Table 2: Comparison of Google Vision API and the Faster-RCNN

  Google Vision API Faster-RCNN
Speed 109ms per image (GPU settings unknown) 35ms per image on a NVIDIA Tesla T4
Accuracy (Figures 11 and 12) Low High
Relative cost High Low
Improvement Cannot retrain or fine-tune unless Google upgrades the API Can improve the model by re-training or fine-tuning
Categories detected The Google Vision API does not provide a full list, but it claims millions of predefined categories Seven categories trained (can add more categories by transfer-training or retraining)

Figure 10 visually compares results from Faster-RCNN against Google Vision API. A detailed comparison of performance quality is given in Figures 11 and 12. The evaluation dataset is detailed in Table 3. As the GoogleVision API does not identify any cyclist and only detected two motorcycles from this dataset, we have not included cyclists or motorcycles in our comparison. We can see that the Faster-RCNN has achieved better mean average precision (mAP) and precision-recall compared with the Google Vision API.
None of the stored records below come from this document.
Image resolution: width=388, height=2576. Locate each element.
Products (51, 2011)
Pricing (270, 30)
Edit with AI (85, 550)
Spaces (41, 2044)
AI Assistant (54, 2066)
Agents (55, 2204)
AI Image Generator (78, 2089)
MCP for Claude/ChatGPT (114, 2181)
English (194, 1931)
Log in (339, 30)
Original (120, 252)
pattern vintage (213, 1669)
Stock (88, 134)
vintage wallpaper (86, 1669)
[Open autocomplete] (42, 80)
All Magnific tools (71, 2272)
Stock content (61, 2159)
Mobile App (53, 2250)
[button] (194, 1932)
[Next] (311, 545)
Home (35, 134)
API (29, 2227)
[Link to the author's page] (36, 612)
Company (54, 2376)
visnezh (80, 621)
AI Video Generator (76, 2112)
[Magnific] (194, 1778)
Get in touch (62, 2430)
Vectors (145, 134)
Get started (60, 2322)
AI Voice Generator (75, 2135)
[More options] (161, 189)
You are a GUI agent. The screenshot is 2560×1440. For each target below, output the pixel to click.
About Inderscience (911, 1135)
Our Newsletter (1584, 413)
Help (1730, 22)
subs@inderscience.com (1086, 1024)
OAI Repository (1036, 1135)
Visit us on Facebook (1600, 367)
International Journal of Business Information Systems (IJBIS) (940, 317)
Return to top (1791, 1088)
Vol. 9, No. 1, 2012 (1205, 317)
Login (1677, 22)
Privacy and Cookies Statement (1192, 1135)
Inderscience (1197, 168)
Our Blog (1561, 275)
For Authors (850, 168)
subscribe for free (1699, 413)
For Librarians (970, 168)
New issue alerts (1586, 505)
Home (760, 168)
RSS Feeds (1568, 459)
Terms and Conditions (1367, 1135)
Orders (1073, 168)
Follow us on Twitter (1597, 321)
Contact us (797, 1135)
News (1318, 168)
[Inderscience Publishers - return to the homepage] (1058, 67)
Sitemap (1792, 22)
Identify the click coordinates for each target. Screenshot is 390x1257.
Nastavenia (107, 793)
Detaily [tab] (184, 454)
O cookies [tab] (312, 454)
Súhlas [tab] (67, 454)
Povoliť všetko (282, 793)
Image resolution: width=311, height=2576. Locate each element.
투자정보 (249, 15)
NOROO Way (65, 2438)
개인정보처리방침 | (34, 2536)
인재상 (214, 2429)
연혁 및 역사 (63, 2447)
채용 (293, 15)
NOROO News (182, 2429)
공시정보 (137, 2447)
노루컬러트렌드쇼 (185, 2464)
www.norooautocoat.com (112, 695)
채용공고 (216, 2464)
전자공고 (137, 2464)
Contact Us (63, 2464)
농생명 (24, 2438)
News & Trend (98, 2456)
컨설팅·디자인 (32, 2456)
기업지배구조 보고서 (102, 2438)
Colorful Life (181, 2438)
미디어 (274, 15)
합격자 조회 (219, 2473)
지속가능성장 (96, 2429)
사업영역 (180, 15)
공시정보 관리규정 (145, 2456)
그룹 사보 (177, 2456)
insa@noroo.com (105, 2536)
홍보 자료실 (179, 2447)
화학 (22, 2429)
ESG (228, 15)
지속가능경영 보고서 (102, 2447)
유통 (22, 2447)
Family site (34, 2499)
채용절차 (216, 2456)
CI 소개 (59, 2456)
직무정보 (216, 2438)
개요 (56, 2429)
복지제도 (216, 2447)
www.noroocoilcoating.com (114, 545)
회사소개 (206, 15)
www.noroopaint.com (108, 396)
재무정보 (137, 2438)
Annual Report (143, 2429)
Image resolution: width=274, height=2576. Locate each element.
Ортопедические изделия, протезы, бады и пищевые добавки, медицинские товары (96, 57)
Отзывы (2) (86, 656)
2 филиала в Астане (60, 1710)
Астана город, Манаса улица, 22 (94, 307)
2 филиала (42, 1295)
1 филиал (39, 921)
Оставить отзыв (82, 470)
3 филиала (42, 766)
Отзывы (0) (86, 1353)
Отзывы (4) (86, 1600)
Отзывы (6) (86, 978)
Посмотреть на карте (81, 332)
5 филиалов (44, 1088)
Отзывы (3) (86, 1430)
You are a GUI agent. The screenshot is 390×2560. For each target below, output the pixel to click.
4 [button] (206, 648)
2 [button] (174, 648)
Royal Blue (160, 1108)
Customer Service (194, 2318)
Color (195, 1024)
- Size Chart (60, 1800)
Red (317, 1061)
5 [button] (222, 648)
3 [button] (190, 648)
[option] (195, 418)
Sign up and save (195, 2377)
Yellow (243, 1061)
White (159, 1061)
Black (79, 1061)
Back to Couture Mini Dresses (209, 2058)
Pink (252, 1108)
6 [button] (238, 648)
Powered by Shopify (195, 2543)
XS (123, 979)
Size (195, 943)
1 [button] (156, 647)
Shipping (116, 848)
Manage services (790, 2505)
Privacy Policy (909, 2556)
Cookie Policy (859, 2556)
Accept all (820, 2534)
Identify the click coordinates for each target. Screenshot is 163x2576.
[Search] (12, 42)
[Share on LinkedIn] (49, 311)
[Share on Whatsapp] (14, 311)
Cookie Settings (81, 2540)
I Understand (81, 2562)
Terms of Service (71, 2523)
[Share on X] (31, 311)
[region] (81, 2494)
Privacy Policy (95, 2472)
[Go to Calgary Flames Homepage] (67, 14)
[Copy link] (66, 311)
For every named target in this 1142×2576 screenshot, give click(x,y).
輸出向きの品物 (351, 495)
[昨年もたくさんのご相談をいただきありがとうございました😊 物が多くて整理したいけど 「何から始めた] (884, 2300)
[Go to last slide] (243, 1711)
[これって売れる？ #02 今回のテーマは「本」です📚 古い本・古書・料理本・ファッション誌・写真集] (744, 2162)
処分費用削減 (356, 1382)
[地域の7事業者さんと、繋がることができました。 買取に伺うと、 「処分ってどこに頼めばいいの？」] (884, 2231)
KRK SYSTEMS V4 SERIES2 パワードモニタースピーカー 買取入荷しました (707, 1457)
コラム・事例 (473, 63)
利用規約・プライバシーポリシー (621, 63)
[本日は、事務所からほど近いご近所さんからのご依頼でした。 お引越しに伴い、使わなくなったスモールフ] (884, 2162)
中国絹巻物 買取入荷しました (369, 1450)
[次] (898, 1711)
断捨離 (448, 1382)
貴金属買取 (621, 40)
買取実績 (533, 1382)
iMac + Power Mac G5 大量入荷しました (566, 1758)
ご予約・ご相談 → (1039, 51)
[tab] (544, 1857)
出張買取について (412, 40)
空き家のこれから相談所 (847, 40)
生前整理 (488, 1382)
Figure 10: Outputs from Google Vision API and Faster-RCNN

An image showing the difference in results from Faster-RCNN compared to Google Vision API.

Footnote: Top: from Google Vision API, Bottom: from Faster-RCNN. The number is the confidence score associated with detected objects.

Table 3: Evaluation dataset

  Number
Images from JamCam London (daytime) 1,700
Car 8,570
Bus 958
Truck 1,044
Van 1,593
Person 2,879
Cyclist 281
Motorcyclist 219

During evaluation, we noticed that the Google Vision API struggled with small objects, so when we calculated the metrics, we also considered the number of pixels in labelled objects. For example, in Figure 11, 0 means that the testing set includes all sizes of objects, 100 means that the testing set excludes any objects smaller than 100 pixels, and so on. We can see that the Google Vision API achieves faster increase of mean average precision (mAP) the bigger the object size.

Figure 11: Performance comparison (mAP) between the Faster-RCNN and Google Vision API

Figure 12 presents precision-recall curves. The Faster-RCNN showed higher recall against the Google Vision API, and thus higher potential to improve through fine-tuning.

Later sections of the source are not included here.